> **Texte de lecture**
_ _ _ _
En visite à la prison de Lantin


Dans Dans l'actu
Valentine Pasque

Photos : Valentine Pasque

Aspect méconnu du milieu carcéral, les visites rythment pourtant la vie des détenus et de leurs proches. Se soumettant à un protocole strict, chaque jour femmes, enfants, mères et frères, se rendent aux parloirs de la prison. Comment s’organisent alors ces retrouvailles particulières, notamment en ces temps de pandémie ? Plongée dans le quotidien de l’accueil à la prison de Lantin...

Portier vu de l'intérieur 

Un protocole particulier

Une visite à la prison de Lantin, ce n’est pas une rencontre comme les autres. Pour rendre visite à un détenu, il faut se soumettre à certaines règles. Il existe un protocole particulier auquel se soumet deux fois par mois Aurélie (nom d’emprunt), venue rendre visite à son mari incarcéré. La jeune femme qui vient d’effectuer un trajet de 7 heures depuis l’Allemagne se présente devant Jean-Marc, un des portiers de la prison.  Elle lui tend ses documents d’identité, ainsi que son certificat de mariage. Le portier lui confirme sa présence sur la liste des proches autorisés à visiter le détenu. Aurélie est ensuite priée par Jean-Marc de prendre la « pose » devant la caméra. Cela dans le but de réaliser une photo pour illustrer son profil dans la base de données. On lui pose ensuite la question de savoir si elle apporte un sac de linge pour son mari. Elle n’en apporte pas cette fois. « Pas de flingues ? Pas de cocaïne, d’héroïne ?  Pourquoi venir alors Madame ! » plaisante Jean-Marc. Le ton jovial de l’homme a plu à Aurélie. « Ça fait plaisir le personnel comme vous lorsqu’on vient en prison ! », lance-t-elle alors qu’il imprime un badge qu’elle devra conserver sur elle.
_ _ _ _
> **Enregistrements**
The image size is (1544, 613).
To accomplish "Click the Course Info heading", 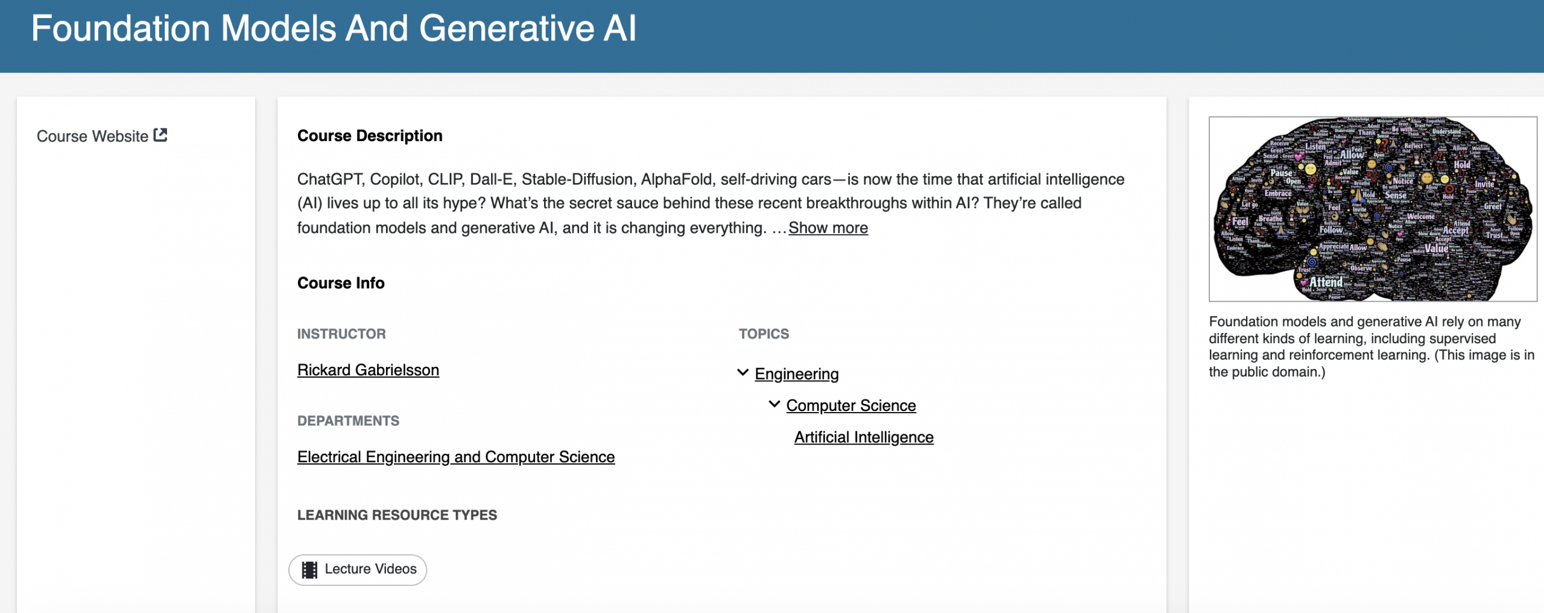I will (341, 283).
_ _ _ _
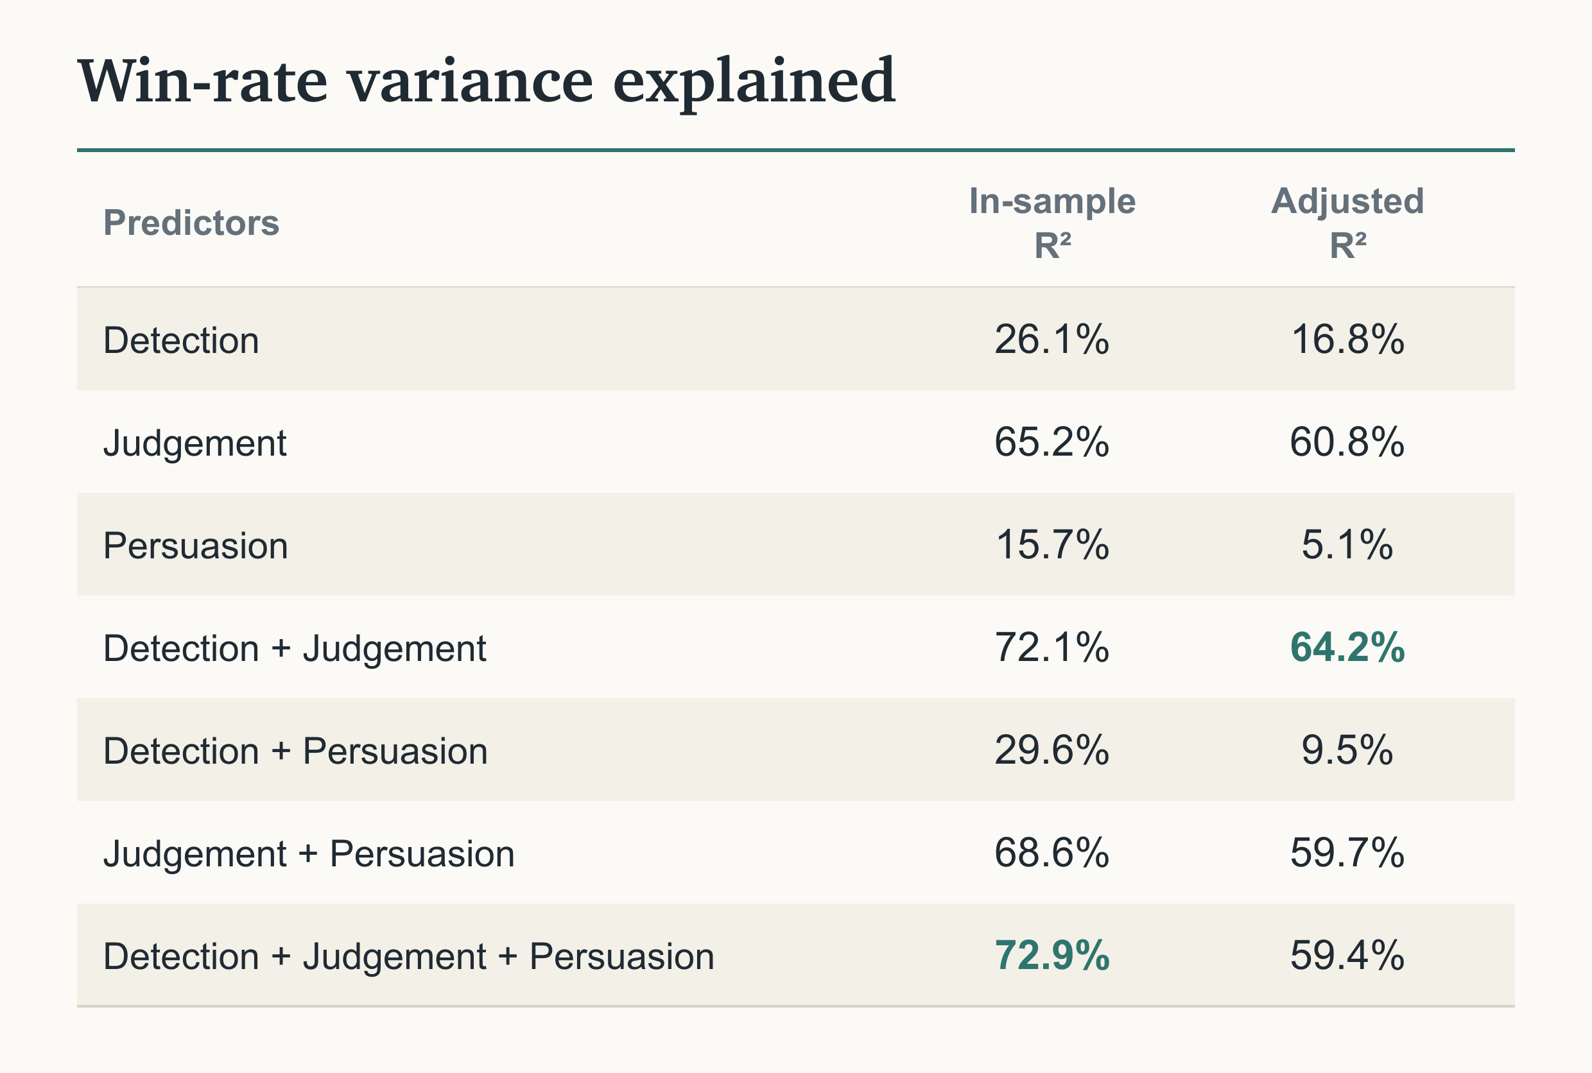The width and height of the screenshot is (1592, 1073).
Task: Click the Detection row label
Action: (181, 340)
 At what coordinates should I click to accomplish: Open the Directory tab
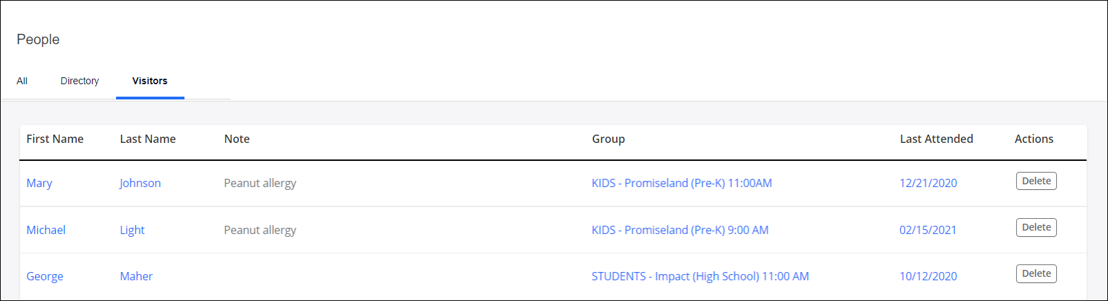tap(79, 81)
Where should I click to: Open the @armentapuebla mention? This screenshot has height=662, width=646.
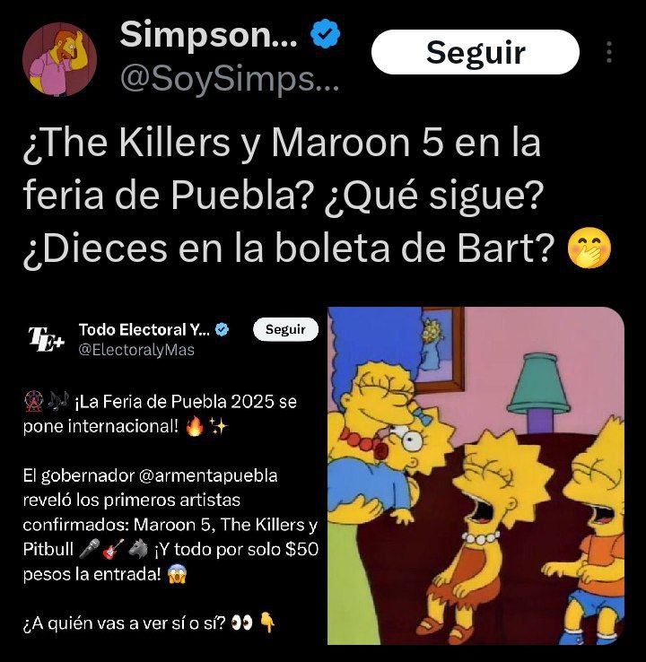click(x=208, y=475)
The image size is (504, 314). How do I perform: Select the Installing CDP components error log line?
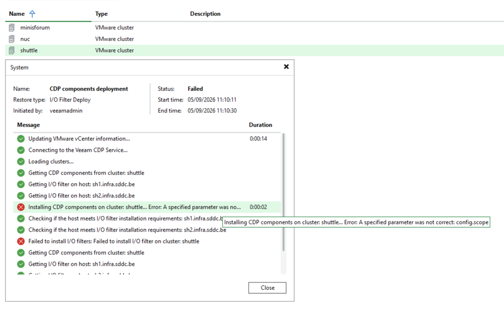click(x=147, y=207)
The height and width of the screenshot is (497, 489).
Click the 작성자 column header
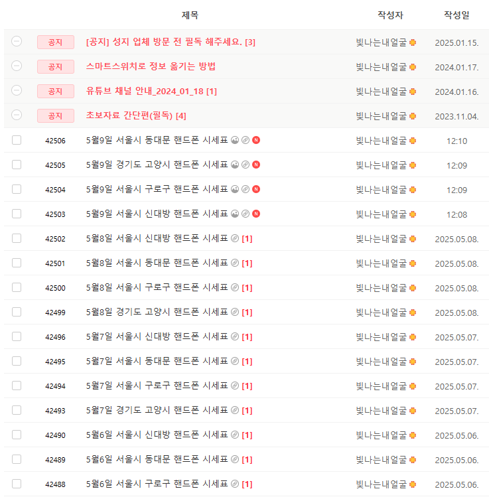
_ _ _ _
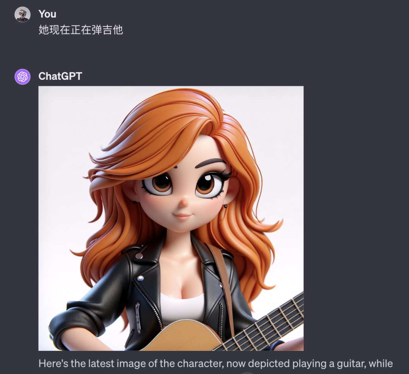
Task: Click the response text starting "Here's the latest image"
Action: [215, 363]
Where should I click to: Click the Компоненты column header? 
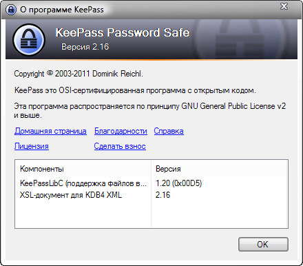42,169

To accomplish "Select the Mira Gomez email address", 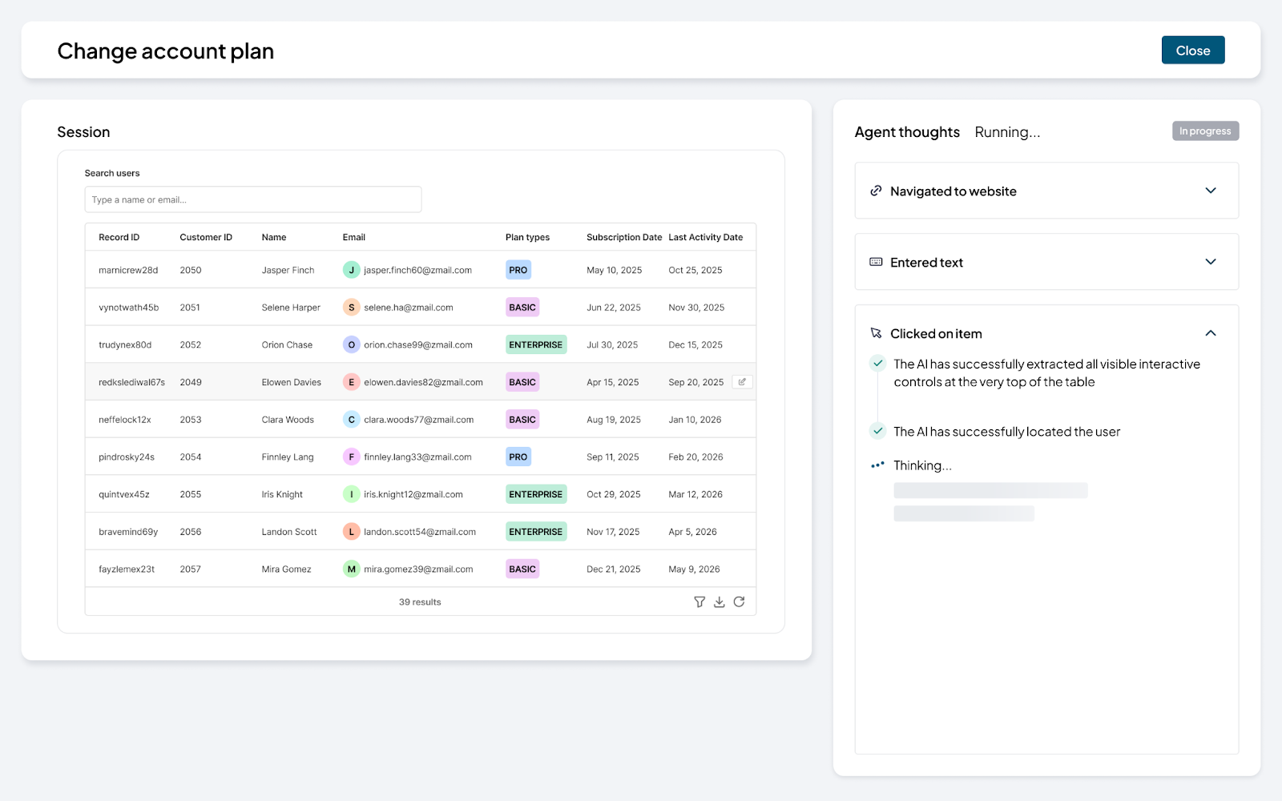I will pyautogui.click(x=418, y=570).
_ _ _ _
> **Consigne**
Pouvez-vous prolonger le reportage sur les visites à la prison de Lantin en reprenant juste après sa dernière phrase ?

> **Résultat de l'exercice**
portique Portique de sécurité pour les visiteurs

Si le portier formule ce trait d’humour sur les stupéfiants, il confie plus tard que la drogue demeure un réel problème au sein de la prison. Il constate qu’« il y a beaucoup moins de visites depuis le Covid, avant on avait beaucoup d’« amis»  qui ramenaient de la drogue aux détenus, mais avec l’interdiction de contacts rapprochés, ce n’est plus possible ».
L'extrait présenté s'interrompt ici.